Betreffend Chemikalien in Kopfhörern und Ohrhörern
Betreffend Chemikalien in Kopfhörern und Ohrhörern

Eine Untersuchung in mehreren europäischen Ländern hat Bedenken hinsichtlich der chemischen Zusammensetzung vieler im Handel erhältlicher Kopfhörer und Ohrhörer geweckt. Die im Rahmen des europäischen Programms „ToxFREE LIFE for All“ durchgeführte Studie untersuchte 81 Modelle führender Marken. Das Ergebnis: Alle analysierten Geräte enthielten Substanzen, die als gesundheitsschädlich gelten, darunter endokrine Disruptoren in den verwendeten Kunststoffen, Schäumen und Beschichtungen.

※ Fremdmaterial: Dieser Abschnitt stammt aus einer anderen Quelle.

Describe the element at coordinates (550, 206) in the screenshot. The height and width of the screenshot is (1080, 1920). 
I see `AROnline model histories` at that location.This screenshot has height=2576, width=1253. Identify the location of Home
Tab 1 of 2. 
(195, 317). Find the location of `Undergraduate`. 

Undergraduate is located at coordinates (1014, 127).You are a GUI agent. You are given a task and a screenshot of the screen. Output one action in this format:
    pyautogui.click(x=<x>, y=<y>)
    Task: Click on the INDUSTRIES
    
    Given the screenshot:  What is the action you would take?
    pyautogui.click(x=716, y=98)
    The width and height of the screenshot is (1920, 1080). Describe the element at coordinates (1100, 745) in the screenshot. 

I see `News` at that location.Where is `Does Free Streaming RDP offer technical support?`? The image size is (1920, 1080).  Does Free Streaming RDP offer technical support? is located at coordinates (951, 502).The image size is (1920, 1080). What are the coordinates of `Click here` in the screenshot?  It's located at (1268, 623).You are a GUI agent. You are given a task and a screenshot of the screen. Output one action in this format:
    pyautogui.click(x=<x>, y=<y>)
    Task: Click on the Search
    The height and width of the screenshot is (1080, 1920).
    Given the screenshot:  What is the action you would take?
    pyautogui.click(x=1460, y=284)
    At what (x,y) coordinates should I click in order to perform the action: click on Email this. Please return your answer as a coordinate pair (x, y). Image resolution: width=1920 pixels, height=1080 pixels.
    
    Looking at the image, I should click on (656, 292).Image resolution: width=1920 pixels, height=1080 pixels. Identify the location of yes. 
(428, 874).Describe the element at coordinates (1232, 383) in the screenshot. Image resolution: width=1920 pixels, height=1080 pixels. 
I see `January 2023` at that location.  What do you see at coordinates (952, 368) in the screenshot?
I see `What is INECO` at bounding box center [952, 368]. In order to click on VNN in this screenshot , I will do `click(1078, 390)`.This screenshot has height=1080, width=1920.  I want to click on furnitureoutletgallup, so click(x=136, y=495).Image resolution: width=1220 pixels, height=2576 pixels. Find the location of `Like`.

Forscher identifizierten mehrere Gruppen chemischer Verbindungen, die regelmäßig von Gesundheitsbehörden beanstandet werden: Bisphenole, Phthalate, PFAS, chlorierte Paraffine und bromierte Flammschutzmittel. Laut Analysen von an dem Projekt beteiligten Verbraucherverbänden enthielten 98 % der Geräte Bisphenol A, und die meisten enthielten zudem BPS, einen Ersatzstoff, der selbst mittlerweile umstritten ist. Die getesteten Geräte stammten sowohl von großen internationalen Marken als auch von günstigen Online-Händlern wie Temu und Shein.

Auch Premiummarken sind betroffen

Die Studie zeigt, dass auch High-End-Produkte nicht immun sind. Unter den untersuchten Geräten befanden sich Modelle von Apple, Sony, Bose, Samsung, Sennheiser und Razer. Berichten zufolge wiesen einige Kopfhörer und Ohrhörer besonders hohe Schadstoffkonzentrationen in den Ohrpolstern, Kabeln oder externen Kunststoffteilen auf, was bei mehreren europäischen Händlern Besorgnis auslöste. Insbesondere in den Niederlanden haben einige Händler Berichten zufolge stillschweigend damit begonnen, mehrere Modelle aus ihrem Sortiment zu nehmen.

Wissenschaftler stellen klar, dass für Nutzer keine unmittelbare Gefahr nachgewiesen wurde, äußern aber Bedenken hinsichtlich der Auswirkungen wiederholter und längerer Exposition. Direkter Hautkontakt in Verbindung mit Körperwärme und Schweiß könnte die allmähliche Aufnahme bestimmter Moleküle in den Körper begünstigen. Die Autoren der Studie fordern daher strengere europäische Normen für Unterhaltungselektronik, während mehrere Verbände empfehlen, die Tragedauer von Kopfhörern zu begrenzen und nach Möglichkeit Materialien mit geringerem Kunststoffanteil zu bevorzugen.